Lo ricordiamo sempre con un gran sorriso stampato sulla faccia, quel suo gran faccione romano che mette sempre allegria e che è stato una dote per lui, oltre che il suo talento innato. La sua comicità e la sua allegria, dopo la scomparsa dell’amato padre, hanno lasciato spazio solo alle lacrime e al dolore. L’infelice periodo trascorso dal noto conduttore ha coinciso con la volontà di allontanarsi dalle scene e dai riflettori. “Da quando ho perso mio padre non ho la testa né la voglia di far ridere e di fare il mio mestiere, ho ridotto tutte le occasioni di distrazione e non esco quasi mai di casa” – aveva dichiarato a Tv Sorrisi e Canzoni qualche tempo fa. All’improvviso, però, la soluzione al dolore, l’illuminazione: “Ad un certo punto la rabbia ha prevalso su tutto. Non si può scappare nella vita. Ho preso tutta la forza che mi era rimasta e mi son messo a scrivere, giorno e notte, come un matto. Ho messo insieme ricordi, aneddoti, dolori ed è venuto fuori questo libro. Scritto di getto”.? Ed è così che è nato il suo libro, edito Mondadori, dal titolo “Neanche con un morso all’orecchio”.
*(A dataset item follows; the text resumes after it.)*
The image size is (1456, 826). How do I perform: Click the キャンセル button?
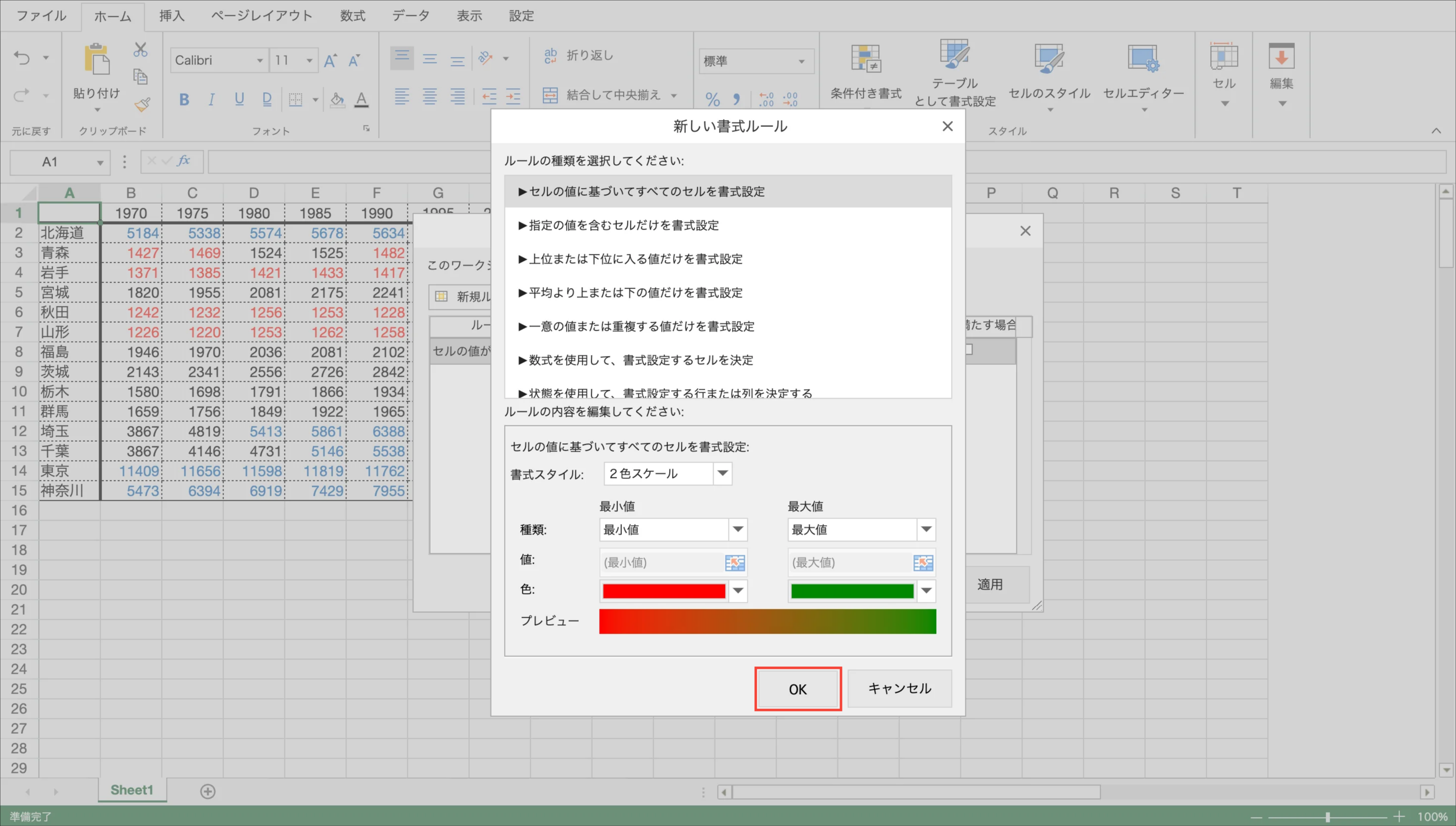point(899,688)
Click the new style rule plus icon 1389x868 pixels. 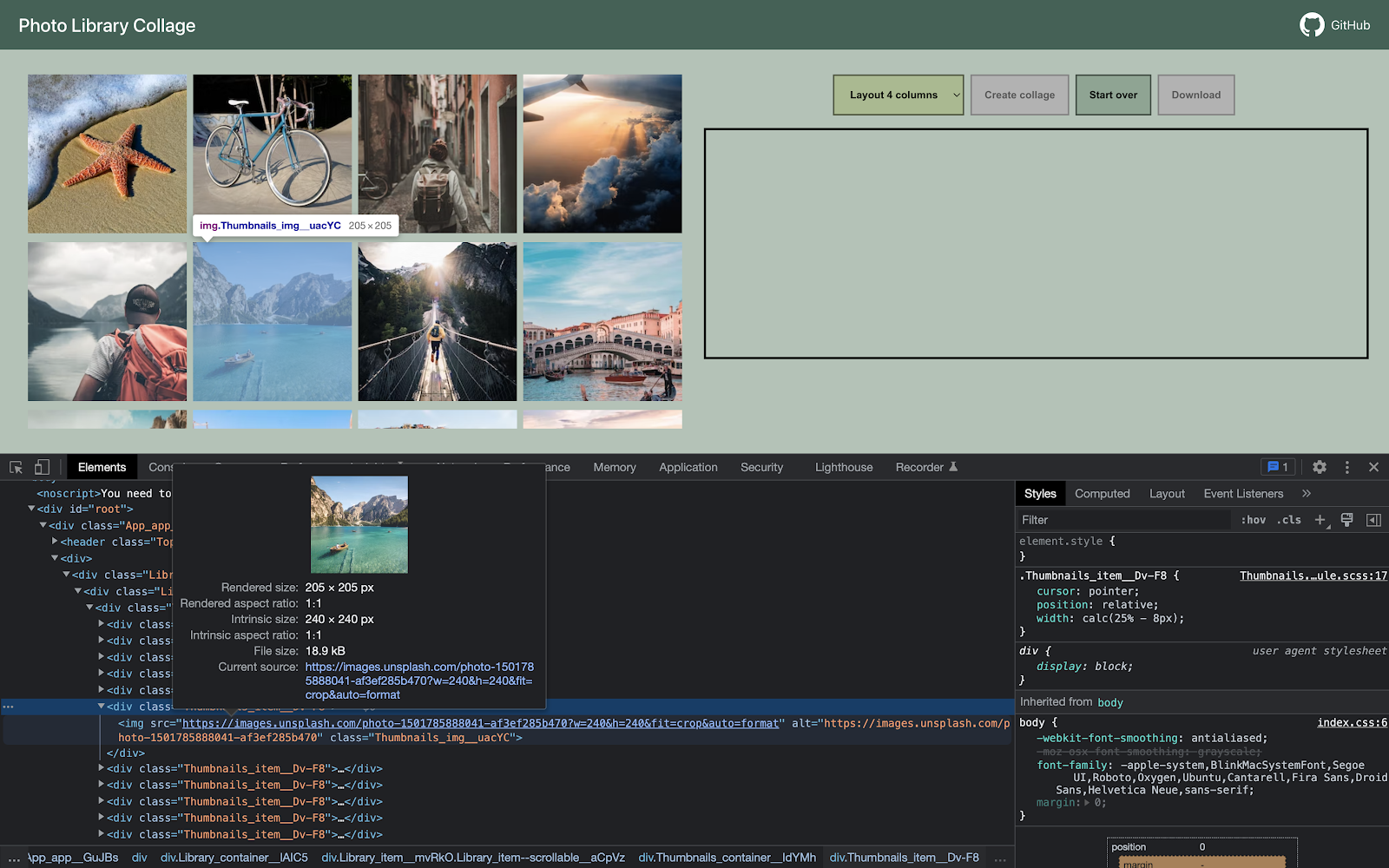(1320, 520)
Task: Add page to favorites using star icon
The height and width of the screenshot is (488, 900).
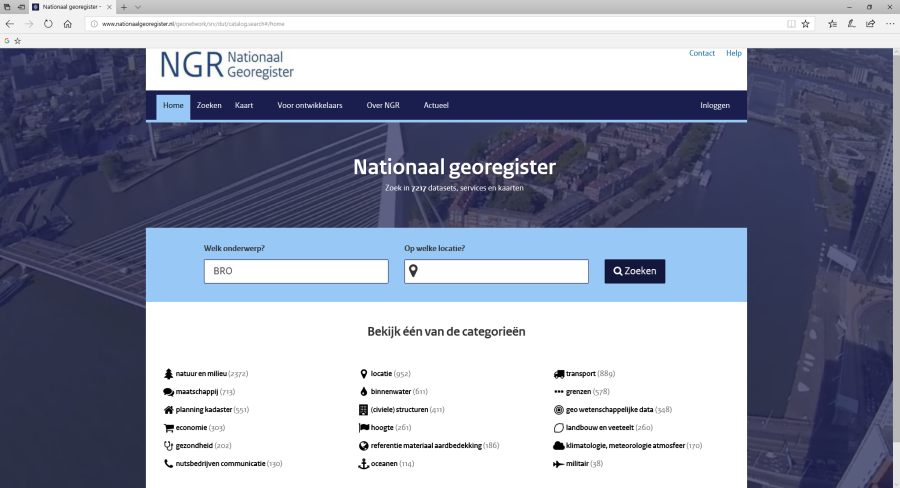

Il dramma sembra così in via di soluzione, anche se da dolori non si guarisce mai, semplicemente ci si rimbocca le maniche e si impara a conviverci. Ed è proprio quello che ha cominciato a fare il bravo Insinna: “Credo che adesso sia giusto piano piano ripartire. Per me, per mamma, per il pubblico. Dobbiamo tornare a vivere, non a sopravvivere. Pochi giorni fa ho girato il numero zero di un programma preserale per Canale 5, (dal titolo “Il braccio e la Mente”). Beh, che carezze all’anima sono state le risate del pubblico! Son tornato a casa e ho detto: ‘Mamma, sono un po’ arrugginito, ma ce l’ho fatta’. Ci siamo abbracciati. Credo di averla risvegliata”. Aspettiamo dunque il ritorno sul piccolo schermo dell’uragano Flavio Insinna, sperando che questo suo nuovo game show preserale rappresenti per lui un’ulteriore vittoria.